Let's put the numbers into perspective...
If you have 1,000 .co.uk domains you need to find 3,000 pounds a year in renewal fees approx. (assuming the renewal dates distribute evenly since each renewal is for 2 years)
Of course, you could very well cover that amount from parking income alone, if at least some of the domains get "useful" amounts of traffic.
But it would also only take one sale a year at 3,000 pounds (a very achievable amount for many domains when you look at the domain sales charts) or 10 sales at 300 pounds each to also cover the renewal fees. In other words, for an annual turnover of just 0.1% to 1% of the total portfolio - assuming the names aren't complete junk - you can cover your renewal fees in full. After that, all the income from parking or further sales is gravy.
Under such relatively "easy maintenance" conditions, why should larger domain portfolio holders be tempted to sell for anything less than end-user level offers?
Another difference between the .com and .co.uk markets is the relative ease of closing a transaction. In .com, the entire transaction could be done electronically in under 5 minutes (and at zero additional cost) if both parties are on the ball (Paypal payment, push to purchaser's registrar account) but with Nominet's paper forms the process can take weeks, and it isn't free either.
As such, people may be willing to flip .com names all day for a few tens or hundreds of pounds profit per 5 minutes of effort expended, but .co.uk names require MUCH more effort and hand-holding.
One more consideration is the very different levels of type-in traffic between .com and .co.uk generics, while at the same time the sale-side metrics for .com are very firmly established. A domain like logo.com might get many thousands of typein visitors per day, whereas my logo.co.uk gets somewhere in the region of 70-100 daily visitors. As such, if you can pick up a generic .com "bargain" (e.g. a true commercial, generic name with useful traffic at 3x annual income) you can immediately resell it for 5x-8x annual income or more (sometimes much more) as there are hundreds of eager waiting buyers.
The .co.uk market by contrast moves at a more sedate pace. You don't see the likes of a BuyDomains, a MarchEx or a Name Admin rolling up hundreds of thousands of .co.uk generics into a massive portfolio... nor are there buyers lined up, competing to buy generics at decent revenue multiples.
Finally, from participating in the .co.uk and .com markets for many years now, I've seen a much higher level of "outrage" in .co.uk against paying end-user prices. While the .com world is finally - albeit slowly - shaking off the "domain resellers are cybersquatters" image, there are still regular articles in the .co.uk press that make absolutely no distinction between people running a legitimate business selling generic.co.uk and blatant cybersquatters selling trademark.co.uk.
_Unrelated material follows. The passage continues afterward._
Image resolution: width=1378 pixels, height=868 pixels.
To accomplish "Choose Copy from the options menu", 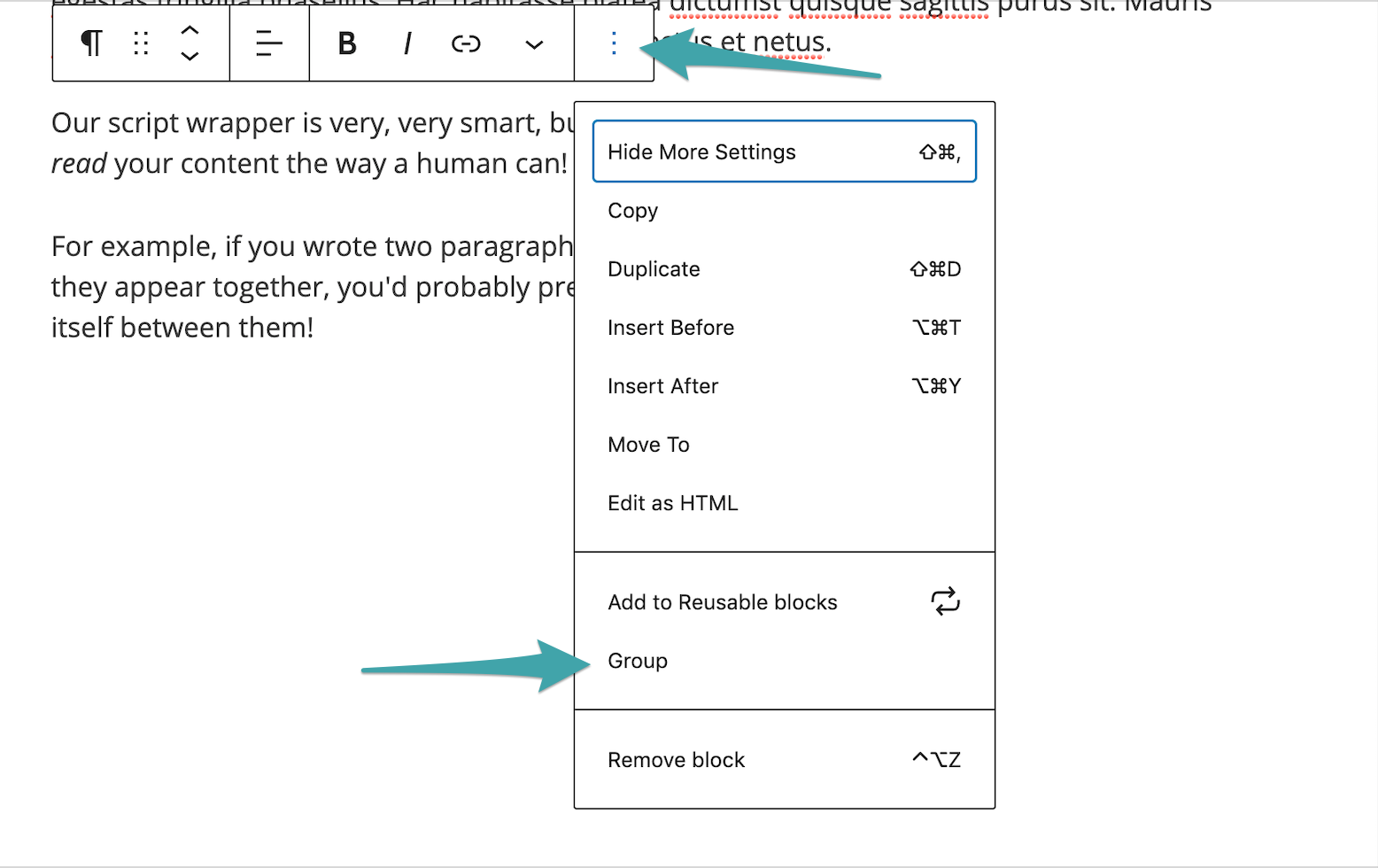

This combines with a more general reluctance in the UK to help somebody else "profit" and means that many people shopping in .co.uk don't even BEGIN to understand why a seller wouldn't be happy with a 1,000% profit for a strong generic ("hey, it only cost you 6 pounds so 100 pounds is a fantastic return. How DARE you ask for 10,000 pounds for topgeneric.co.uk - cough, splutter, %&&$((# you dirty cybersquatter, you")
The above might be summed up as "In .com, many companies have a good idea of the approximate value of a decent .com domain. In .co.uk, most companies still live in cloud cookoo land when it comes to actual domain values."